So, this gets you exactly the same parts plus Omega cross this vector,

that gets you Omega till the I Omega.

So, this part is just like a single rigidbody,

just a t- if that t- If that's- if that's,

if that wheel locks in, it is a single rigidbody, alright?

Essentially.

That's one way to look at it.

This second part.

People typically call this momentum of the wheel relative to the body,

a little h, little - a lowercase h.

You see this often in the literature, so I'm gonna use the same notation.

So, IW a - this is a little h.

So, as seen by the body frame, this wheel can change speed, it can spin up,

it can spin down.

So, I'll have an h dot in the B one, and then Omega crossed hB1.

This vector, it has to be equal to the external torque.

So, if you carry this out, you can plug in Omega as being Omega one B one,

Omega two B two, Omega three B three,

and you cross with B one, you know how to do that, the B one B ones cancel,

the B two B ones give minus B three, and then the B three, B one, gives you minus B two,

and then everything is moved over to the other side.

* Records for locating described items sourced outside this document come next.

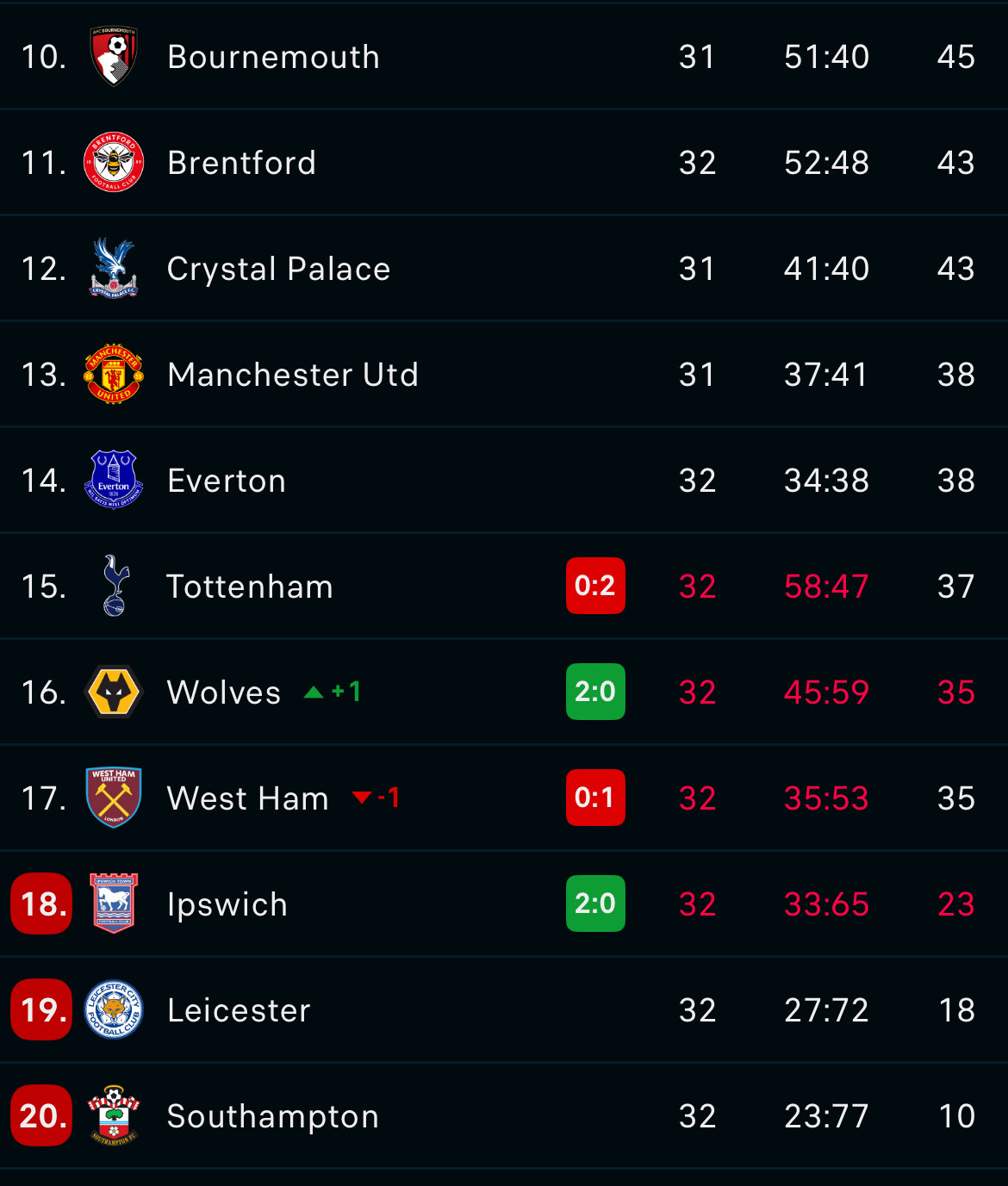Open the Leicester team name link

click(239, 1010)
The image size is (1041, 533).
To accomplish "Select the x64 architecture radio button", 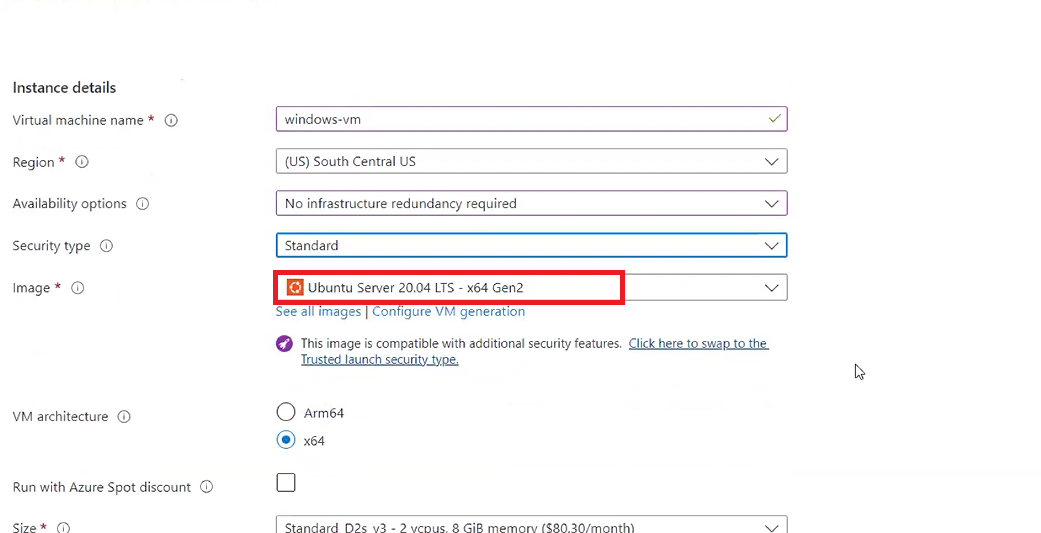I will pos(286,440).
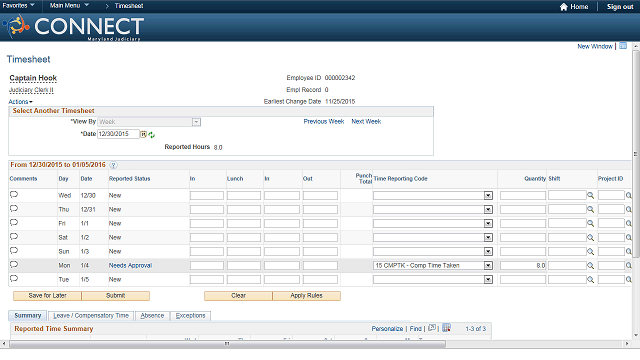Click the View All icon next to Find
The height and width of the screenshot is (360, 640).
pos(432,328)
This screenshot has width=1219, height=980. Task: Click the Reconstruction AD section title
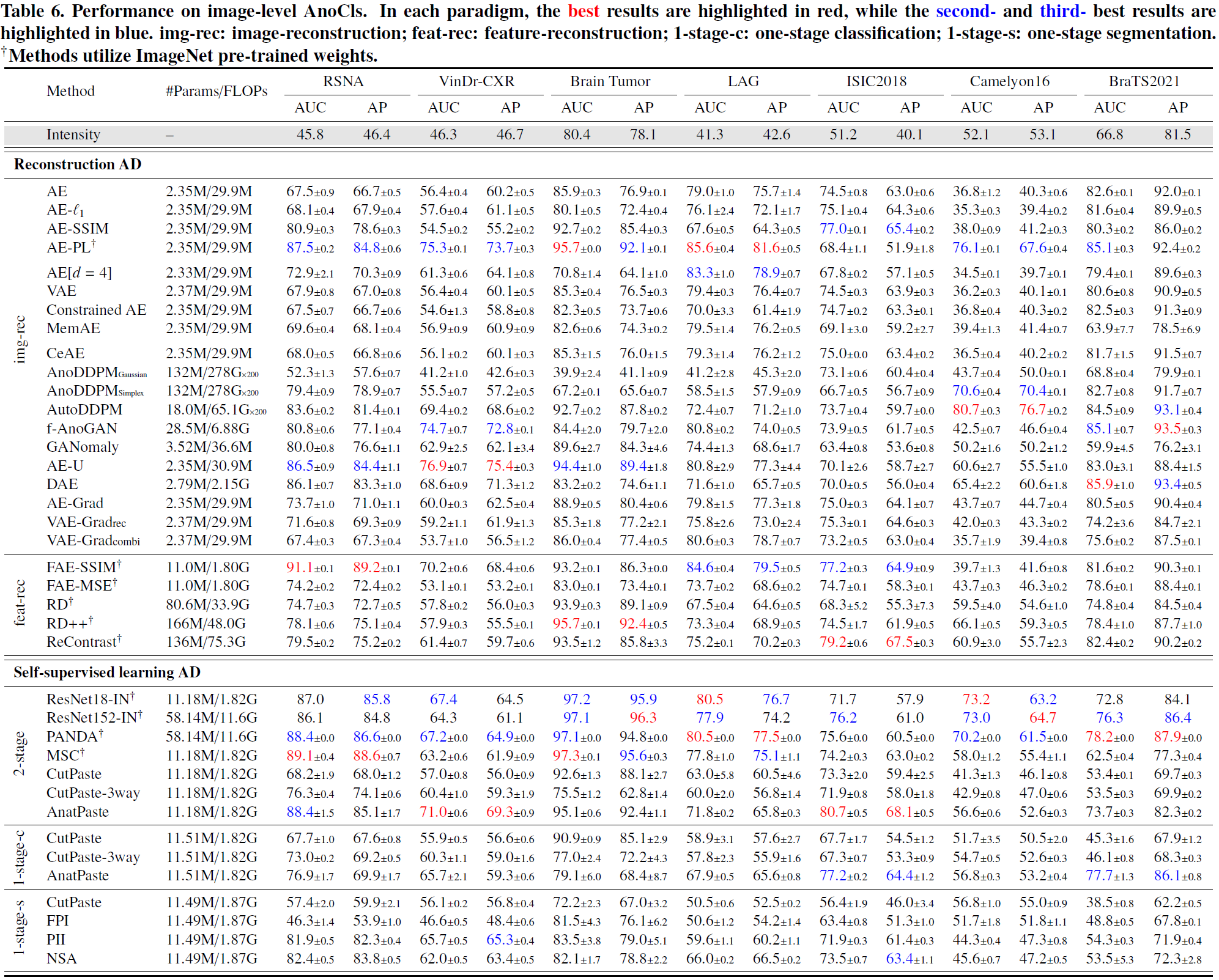coord(78,164)
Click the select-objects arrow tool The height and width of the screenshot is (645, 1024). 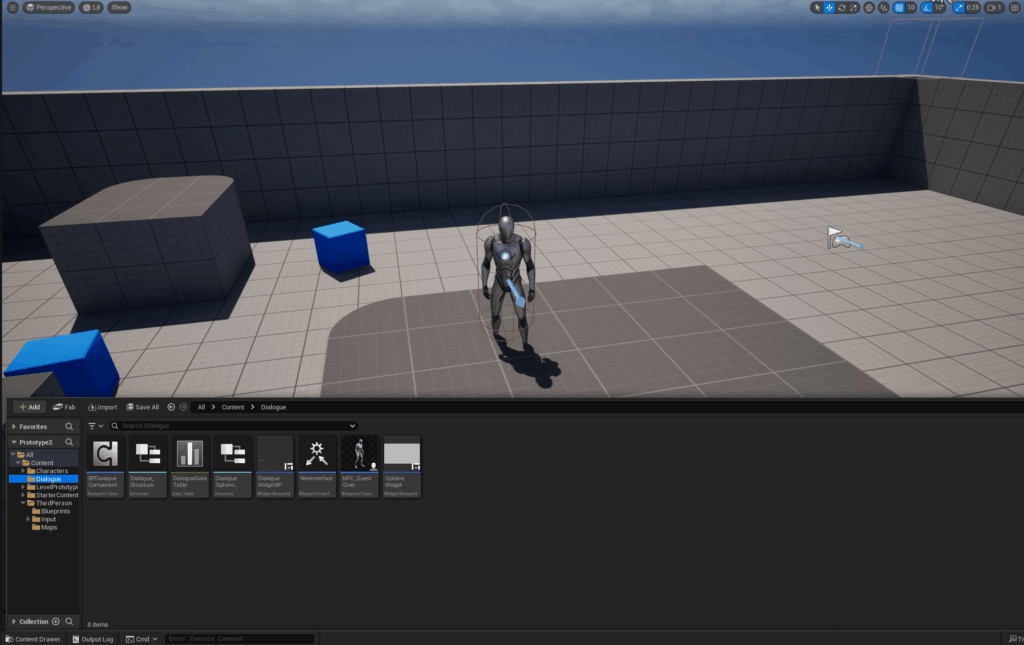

So, we have, like before I'll make a dot equal to this, that's like a single rigidbody.

I have dropped L at this point saying, 'Let's look at a torque-free motion case',

and the rest of the gyroscopics are also brought over to the right-hand side

to those are the wheel gyroscopics that come in.

If you change the wheel speed, you get some effect along B one.

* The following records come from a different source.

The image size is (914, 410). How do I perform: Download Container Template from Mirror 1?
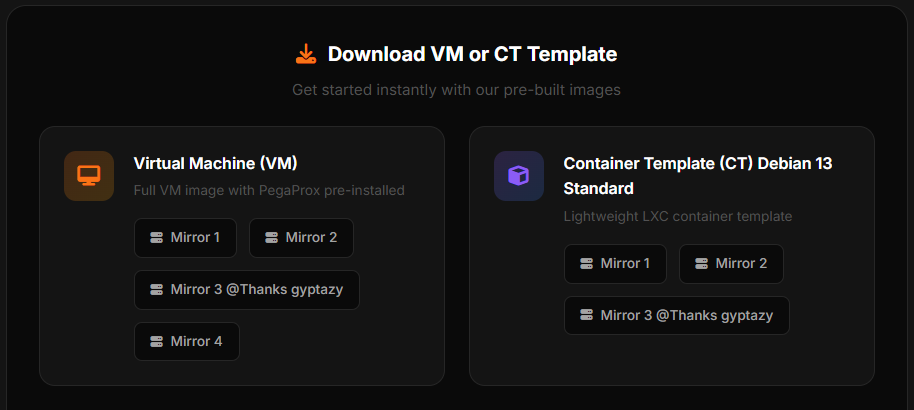click(616, 264)
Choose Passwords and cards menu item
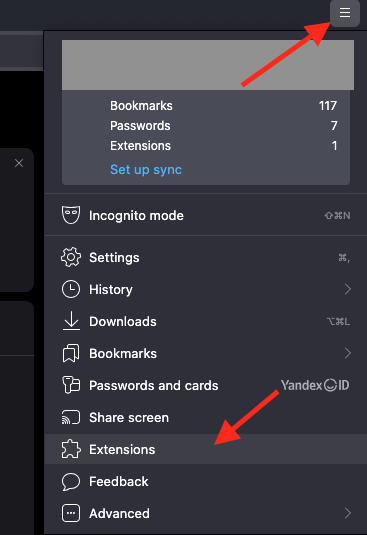The width and height of the screenshot is (367, 535). coord(206,385)
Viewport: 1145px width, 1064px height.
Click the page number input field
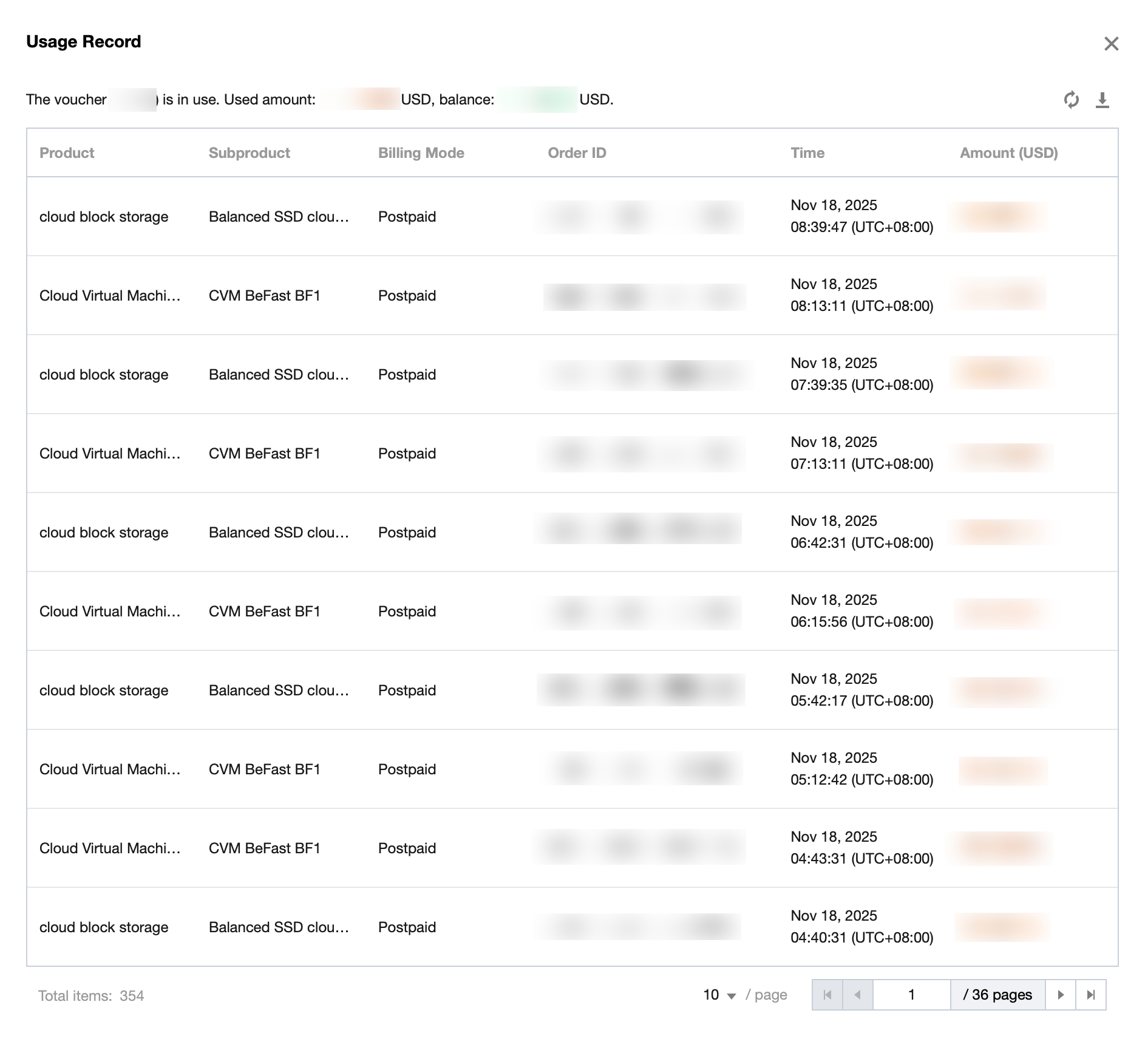(x=911, y=995)
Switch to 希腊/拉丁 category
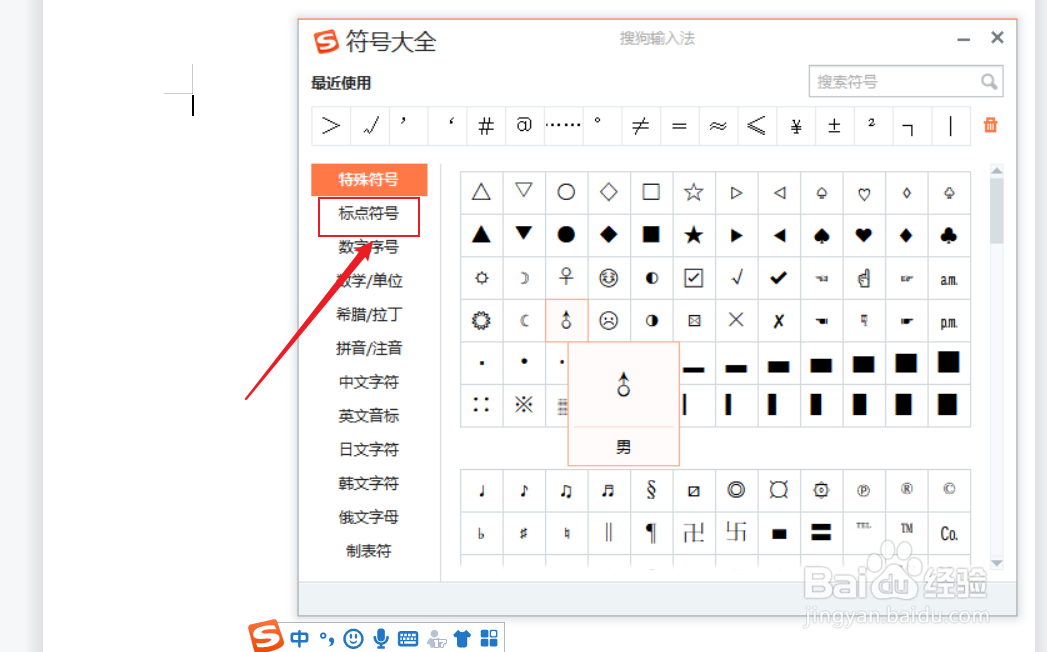The image size is (1047, 652). (x=368, y=314)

If you just are spinning and you're tumbling with the spacecraft

and your wheel is spinning and you're tumbling,

there's some cross coupling terms that appear in here.

Alight?

But that's it.

I have now derived the equations of a dual-spinner

where the spin rate doesn't even have to be constant.

So, let's look at this more.

This is written in a complete

tensor notation, so this doesn't have to be a principal frame actually.

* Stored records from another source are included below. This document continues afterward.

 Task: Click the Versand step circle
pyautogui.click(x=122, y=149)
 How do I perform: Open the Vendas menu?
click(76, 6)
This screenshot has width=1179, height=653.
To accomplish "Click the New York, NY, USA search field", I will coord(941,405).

This still works even without that assumption.

But if we assume it's a principle frame, we can write this as a diagonal.

This other part, Omega till the I Omega, if this I is a diagonal,

it simplifies like with a single rigidbody.

And the other terms, we had something in the B one, two,

and three direction, we can rewrite into this.

This is the gyroscopics of having a spinning or accelerating wheel there.

That's how it impacts a spacecraft.